▶ **Do this**
Please output the entries from the line containing "Task: Click the Inputs icon in sidebar" to the line containing "Where should I", with both of those lines included, and leave the pictures out of your answer.

▶ **Data extract**
::::
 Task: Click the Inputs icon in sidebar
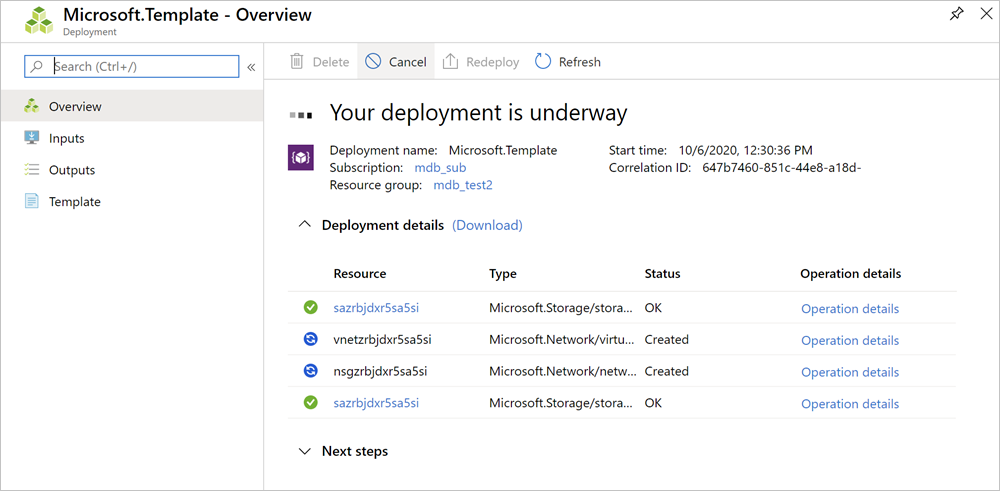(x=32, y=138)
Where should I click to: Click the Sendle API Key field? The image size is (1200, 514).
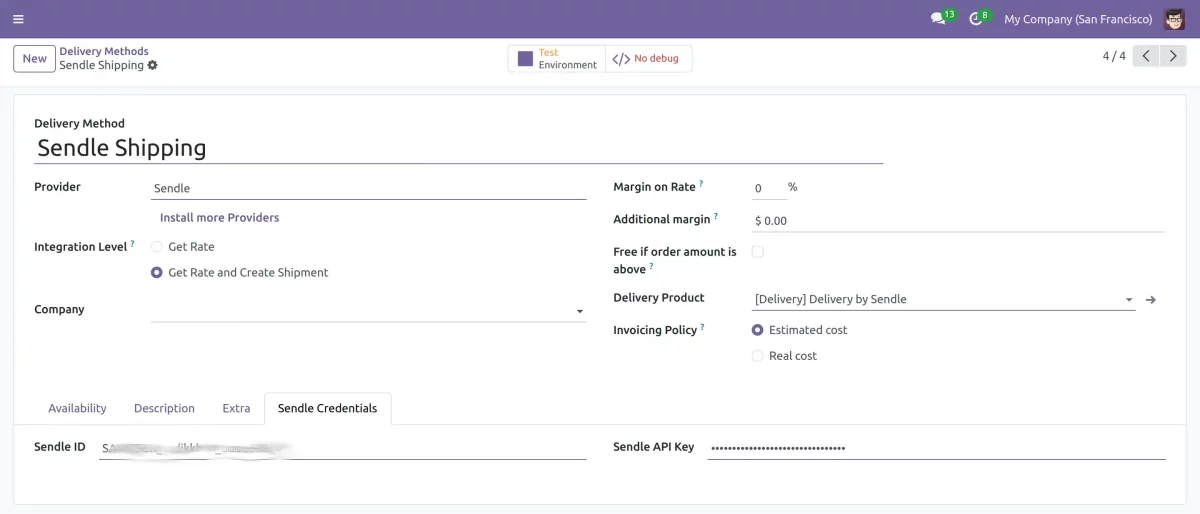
::::
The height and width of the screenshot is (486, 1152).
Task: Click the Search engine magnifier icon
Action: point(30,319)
::::
▶ **Solution for this problem**
 Task: Click the Inputs icon in sidebar
(x=32, y=138)
Where should I click to: Click the Sendle API Key field? The image size is (1200, 514).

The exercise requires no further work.